More WELL-certified buildings expected

Kruse said more developers in the Twin Cities are working toward earning WELL certification for their buildings. Her company, Strategy 17 (the name is a reference to the United Nations’ 17 sustainable development goals), helps businesses submit the paperwork that is part of the process. The Twin Cities lags behind East and West Coast cities in terms of WELL-certified buildings, Kruse said, but interest is increasing.

MSR Design, a Downtown Minneapolis architecture firm with an office in a former bank on Marquette Avenue, earned a Living Building Challenge 3.1 Petal Certification from the International Living Future Institute. It is the first building in the Twin Cities to earn that distinction, which is based on criteria related to beauty, equity and inclusion, and use of environmentally friendly materials.

Kruse admits there is a cost-of-certification hurdle that is hard for many developers to justify. WELL certification requires onsite performance testing by an approved WELL assessor to ensure healthy building outcomes are being achieved. A building is certified for three years, after which it must be recertified. This offers an opportunity for ongoing improvements and higher certification levels.

Registration fees for WELL certification range from $1,500 to $10,000 depending on the project type and size. Then there are certification fees, which begin at $4,000 and range from 8 cents to 23 cents per square foot, and performance verification costs, which run a minimum of $9,000 and range from 15 cents to 35 cents per square foot.

Commercial landlords typically want to operate a building at the lowest possible cost. Macomber and Allen speak to the cost hurdle in their book. They hope that increased awareness of the benefits of healthy buildings will help commercial building developers understand they can get a premium in rent in strong markets and provide a marketing advantage when they need to keep their space occupied in down real estate markets.

The intense focus on environmental issues in an era of global warming pushes LEED certification to the top of developers’ priorities over healthy buildings, whether a project is a new build or remodel. That flies in the face of aforementioned evidence that maintaining the health of a building’s occupants provides exponentially higher returns than ensuring a building’s energy efficiency.

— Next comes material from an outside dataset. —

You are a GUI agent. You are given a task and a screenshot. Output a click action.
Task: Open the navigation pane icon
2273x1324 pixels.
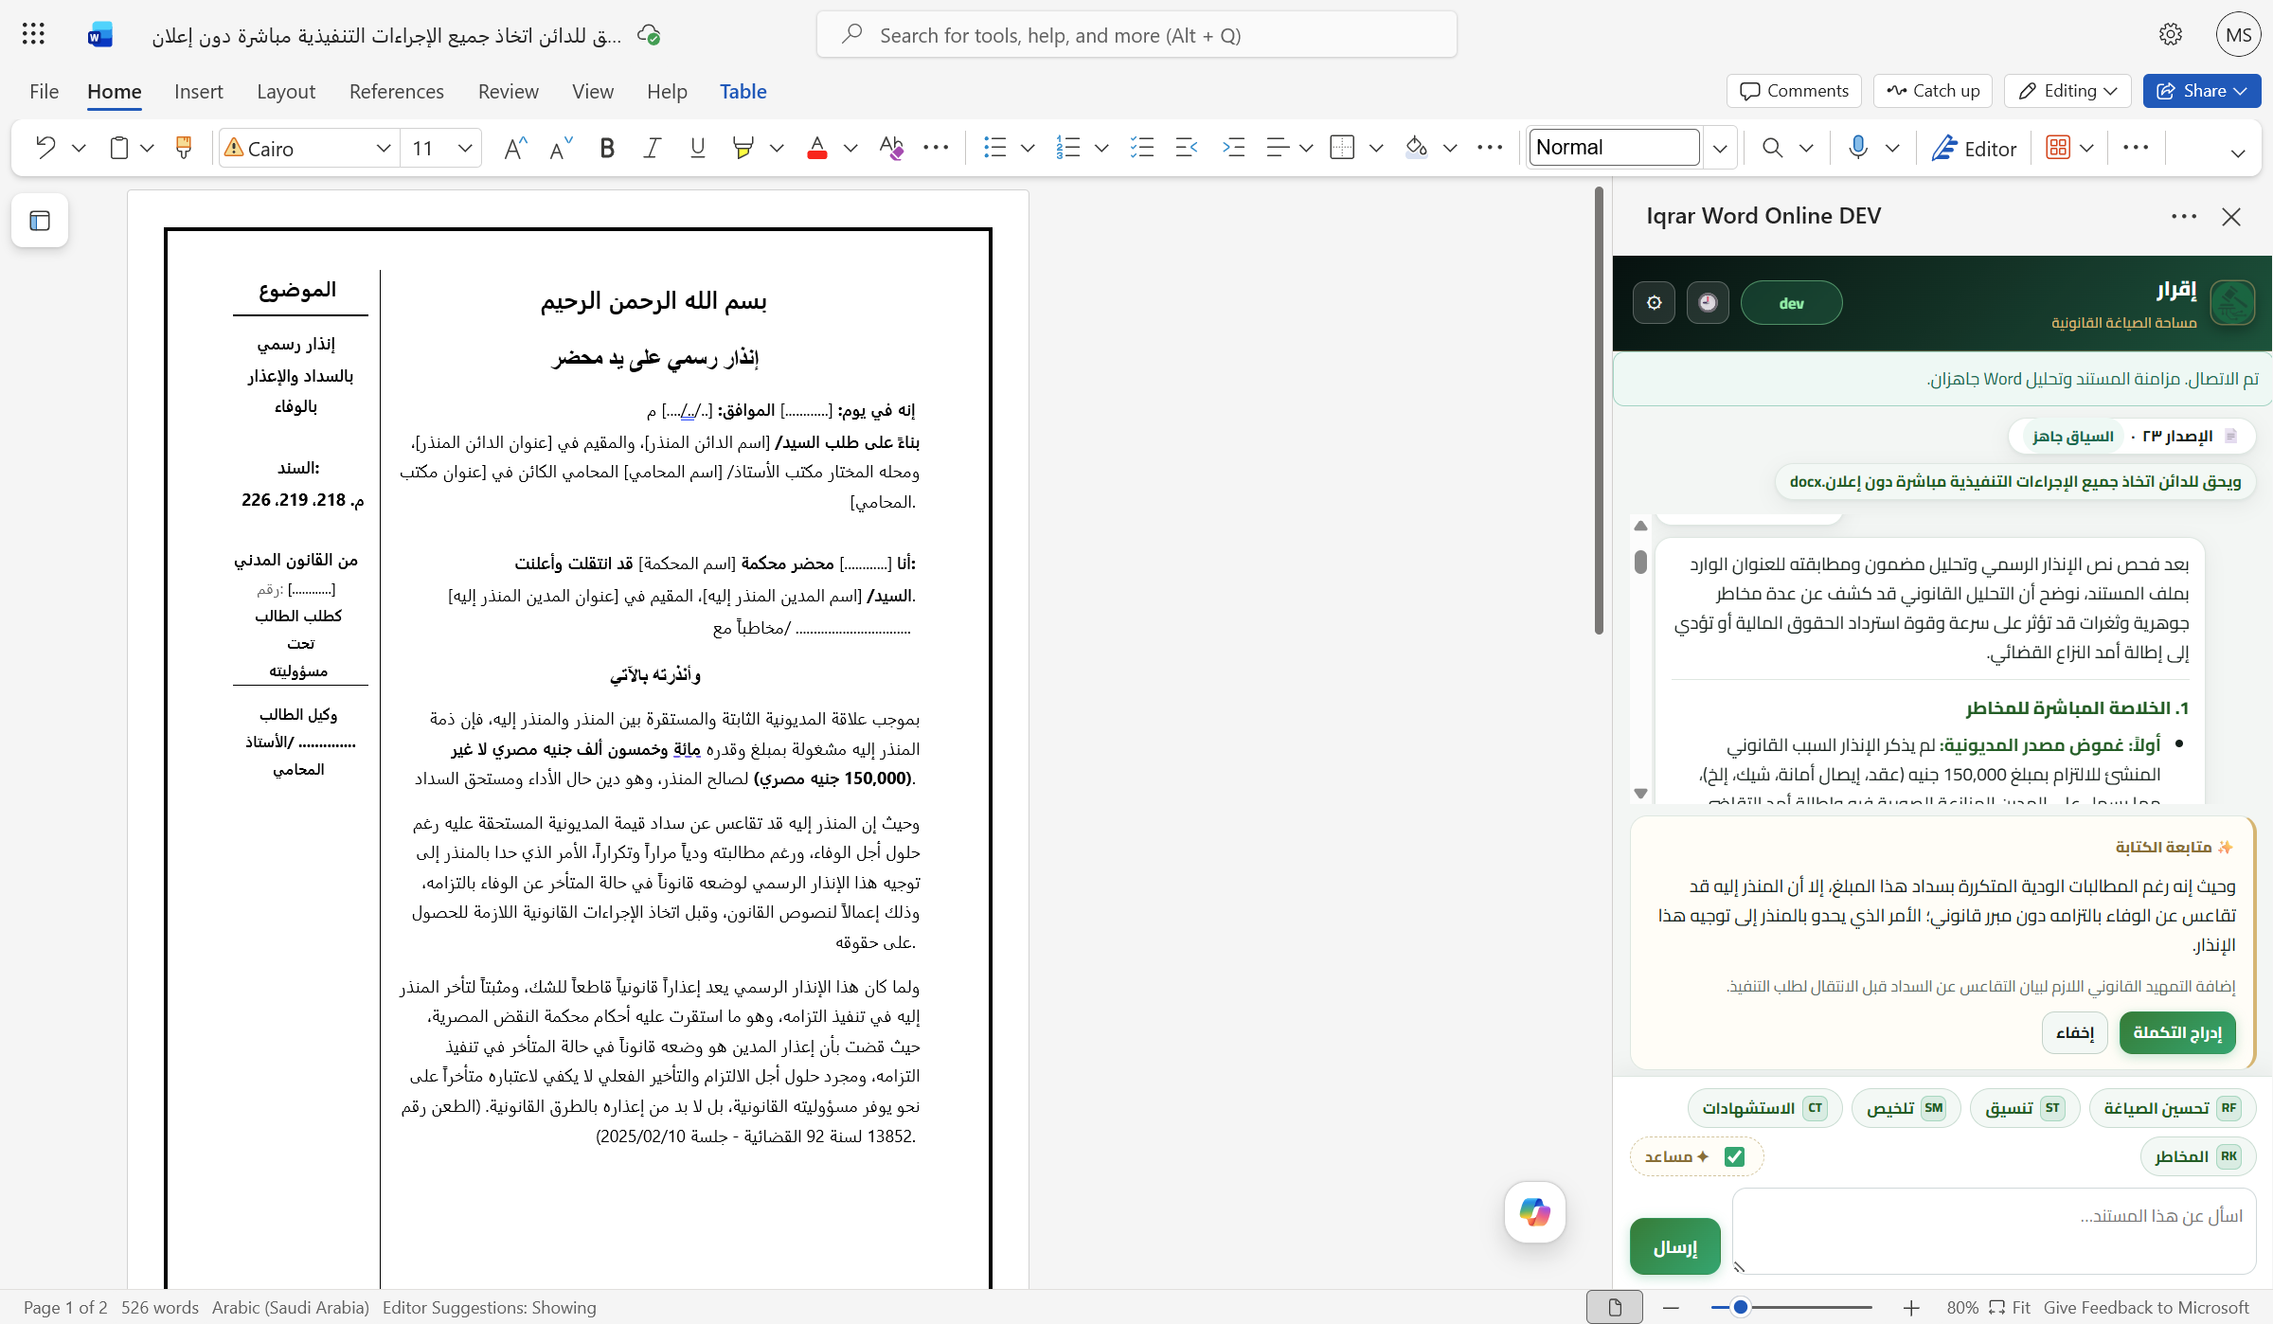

In their book, Macomber and Allen share studies that show workers in an optimized indoor environment — high ventilation rates, low volatile organic compounds and carbon dioxide — showed dramatic improvements in cognitive function across nine categories, including focused activity level, task orientation and information usage. Experts estimate productivity gains between 2% and 10%.

A 2000 study found that 57% of all sick leave was due to poor ventilation. The findings at that time — 20 years ago — suggested that a net savings of $400 per employee per year may be obtained with increased ventilation.

“Consider the talent you will want to attract in a post-COVID 19 world,” Allen and Macomber state in their book. “Today, businesses need to understand that prospective hires will not just be interviewing you, they will be interviewing your buildings. And you can be sure that future employees will be paying close attention.”